Schnell war mit Blick auf die Versteigerungssituation eine Formatvorgabe von 90 Sekunden pro Film gefunden. 90 Sekunden für ein ebenso informatives wie unterhaltsames filmisches Winzerporträt bedeutet immerhin, dass mindestens ein halber Tag (besser ein ganzer Tag) gedreht werden sollte. Die ersten beiden Phasen einer Filmproduktion – Vorbesichtigung, Drehbuch, Dreh – mussten innerhalb kürzester Zeit absolviert werden.

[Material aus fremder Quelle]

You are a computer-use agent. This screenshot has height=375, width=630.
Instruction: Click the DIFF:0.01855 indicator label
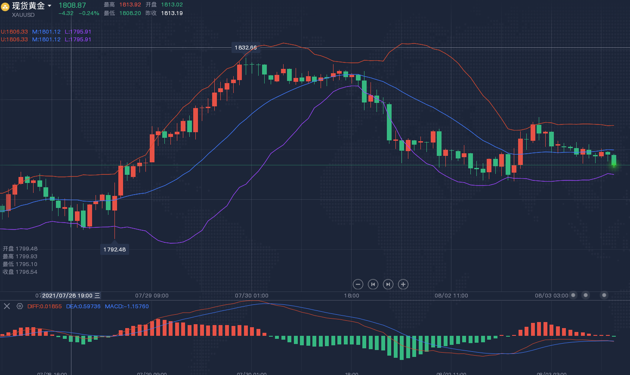click(45, 307)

Charakterisierende Porträtminiaturen

Es wäre mit meinem eigenen Anspruch an mich selbst nicht vereinbar gewesen, diese Serie von kurzen Filmen wie eine Massenkonfektion fließbandartig herzustellen. In die Karten spielte mir meine langjährige journalistische und gestalterische Erfahrung sowie eine wache und aufmerksame Interviewtechnik, die oft präziser als die Protagonisten die Triggerpunkte identifiziert, herausarbeitet und für die visuelle Umsetzung berücksichtigt. In kurzer Zeit präzise die Persönlichkeit der Protagonisten zu erkennen und sie für ein Publikum aufzubereiten ist – ohne Übertreibung – die Hohe Schule. Die so entstandenen Porträtminiaturen sprechen noch heute Film für Film für sich. Keiner der dreizehn Neunzigsekünder gleicht dem anderen, kein dramaturgischer Erzählstrang wiederholt sich in dieser Serie. Auch hintereinander hergezeigt langweilen diese Filme nicht durch ein einheitliches „Strickmuster” oder gar eine schablonenhafte Darbietung.

Jedes der filmischen Winzerporträts ist ein kleines individuelles Werk, das sowohl einzeln funktioniert wie auch in der Serie.

Diese Handwerkstechniken und Erfahrungen wirken in meine Arbeiten für andere Wirtschaftsbereiche und Sujets zurück, prägen dramaturgisch und stilistisch.